** DATA IN THIS EXERCISE follows **

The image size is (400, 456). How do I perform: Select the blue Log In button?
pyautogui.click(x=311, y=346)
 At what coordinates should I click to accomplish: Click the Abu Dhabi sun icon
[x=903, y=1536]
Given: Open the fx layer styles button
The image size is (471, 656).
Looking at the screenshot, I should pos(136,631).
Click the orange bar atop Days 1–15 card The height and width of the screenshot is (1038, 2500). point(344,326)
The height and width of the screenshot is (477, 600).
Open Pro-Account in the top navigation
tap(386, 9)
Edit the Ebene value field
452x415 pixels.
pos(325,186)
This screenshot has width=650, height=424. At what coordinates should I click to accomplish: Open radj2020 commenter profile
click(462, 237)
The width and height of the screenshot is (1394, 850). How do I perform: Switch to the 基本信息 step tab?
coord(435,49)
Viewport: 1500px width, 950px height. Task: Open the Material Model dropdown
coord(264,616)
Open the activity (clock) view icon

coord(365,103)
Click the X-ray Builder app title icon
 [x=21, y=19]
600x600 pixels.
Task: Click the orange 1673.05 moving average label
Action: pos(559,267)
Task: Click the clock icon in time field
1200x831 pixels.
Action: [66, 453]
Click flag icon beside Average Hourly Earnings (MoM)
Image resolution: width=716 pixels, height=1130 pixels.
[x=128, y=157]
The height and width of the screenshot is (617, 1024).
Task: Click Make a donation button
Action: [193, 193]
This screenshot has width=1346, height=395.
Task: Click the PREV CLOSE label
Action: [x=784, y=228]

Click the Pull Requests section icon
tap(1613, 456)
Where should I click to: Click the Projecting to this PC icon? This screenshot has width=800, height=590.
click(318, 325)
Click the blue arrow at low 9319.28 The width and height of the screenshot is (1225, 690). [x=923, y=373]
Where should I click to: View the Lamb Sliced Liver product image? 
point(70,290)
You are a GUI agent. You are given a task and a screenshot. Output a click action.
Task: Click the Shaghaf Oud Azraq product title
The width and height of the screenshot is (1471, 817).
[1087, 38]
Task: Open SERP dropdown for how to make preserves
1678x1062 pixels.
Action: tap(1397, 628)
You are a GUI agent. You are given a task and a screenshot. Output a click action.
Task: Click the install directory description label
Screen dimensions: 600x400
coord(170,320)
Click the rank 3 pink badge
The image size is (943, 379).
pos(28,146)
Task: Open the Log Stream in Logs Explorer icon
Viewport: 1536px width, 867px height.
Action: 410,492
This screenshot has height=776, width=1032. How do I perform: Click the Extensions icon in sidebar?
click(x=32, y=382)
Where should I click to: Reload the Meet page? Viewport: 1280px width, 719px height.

** End of DATA IN THIS EXERCISE **

PROBLEM DETAILS: In the data above, find the line that contains "Given: Open the fx layer styles button", then reproduce exactly every line from the first line through that line.

RESULT OF THE EXERCISE:
The image size is (400, 456). How do I perform: Select the blue Log In button?
pyautogui.click(x=311, y=346)
 At what coordinates should I click to accomplish: Click the Abu Dhabi sun icon
[x=903, y=1536]
Given: Open the fx layer styles button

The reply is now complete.